Division of Surgical Oncology, Department of Surgery, University of Texas Southwestern Medical Center, Dallas, TX, USA.
Division of Thoracic Surgery, Department of Cardiovascular and Thoracic Surgery, University of Texas Southwestern Medical Center, Dallas, USA.
Ann Surg Oncol. 2024 Jan;31(1):499-513. doi: 10.1245/s10434-023-14339-w.
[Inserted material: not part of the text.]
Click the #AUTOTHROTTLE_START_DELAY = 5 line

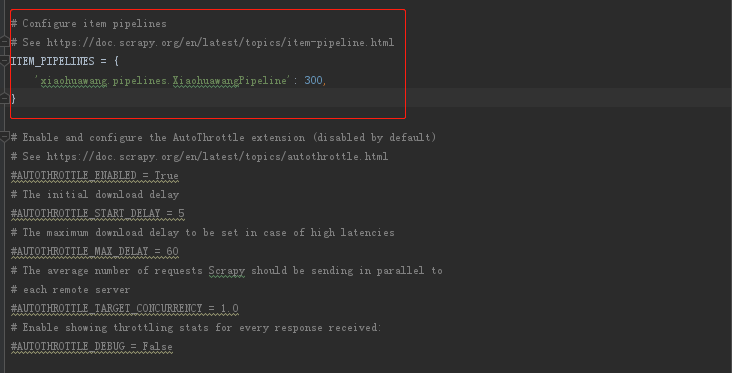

Epub 2023 Sep 27.
Performance of complex cancer surgeries at high-volume (HV) centers has been shown to reduce operative mortality. However, the case volume threshold that should be used to define HV centers is unknown. In this study, we determined thresholds to define HV pancreaticoduodenectomy, esophagectomy, and major lung resection centers based on clinical parameters. Then, we assessed the association of hospital volume with oncologic outcomes and overall survival.
We identified adult NCDB patients undergoing pancreaticoduodenectomy, esophagectomy, and major lung resections between 2004 and 2015. Multivariable models with restricted cubic splines were built to predict 5-year overall survival for each surgery group according to average yearly case volume, adjusting for demographic and clinicopathologic factors. The change point procedure was then used to identify volume cut-points for each surgery type.
We identified the following thresholds to define HV status: 25 cases/year for pancreaticoduodenectomy; 18 cases/year for esophagectomy; and 54 cases/year for major lung resections. For all surgery types, treatment at a HV center was associated with an increased likelihood of R0 resection and adequate lymph node evaluation. HV centers had significantly decreased 30- and 90-day, postoperative mortality after adjusting for age, sex, race, comorbidities, histology, and stage. An overall survival benefit also was observed for patients undergoing resections at HV centers.
Using novel methodology, our study identified volume thresholds for HV pancreaticoduodenectomy, esophagectomy, and major lung resection centers that were associated with improved oncologic outcomes and overall survival. These definitions of HV centers should be considered when evaluating regionalization of complex cancer care.
在高容量(HV)中心进行复杂癌症手术已被证明可以降低手术死亡率。然而,用于定义 HV 中心的病例量阈值尚不清楚。在这项研究中,我们根据临床参数确定了定义 HV 胰十二指肠切除术、食管癌切除术和主要肺切除术中心的阈值。然后,我们评估了医院容量与肿瘤学结果和总生存之间的关联。
我们确定了 2004 年至 2015 年期间在 NCDB 接受胰十二指肠切除术、食管癌切除术和主要肺切除术的成年患者。根据每种手术组的平均年病例量,使用受限立方样条的多变量模型预测 5 年总生存率,同时调整人口统计学和临床病理因素。然后使用变化点程序确定每种手术类型的容量切点。
我们确定了以下定义 HV 状态的阈值:胰十二指肠切除术 25 例/年;食管癌切除术 18 例/年;主要肺切除术 54 例/年。对于所有手术类型,在 HV 中心治疗与增加 RO 切除和充分淋巴结评估的可能性相关。在调整年龄、性别、种族、合并症、组织学和分期后,HV 中心的 30 天和 90 天术后死亡率以及术后死亡率均显著降低。对于在 HV 中心接受切除术的患者,还观察到总生存获益。
使用新的方法学,我们确定了 HV 胰十二指肠切除术、食管癌切除术和主要肺切除术中心的容量阈值,这些阈值与改善肿瘤学结果和总生存相关。在评估复杂癌症治疗的区域化时,应考虑这些 HV 中心的定义。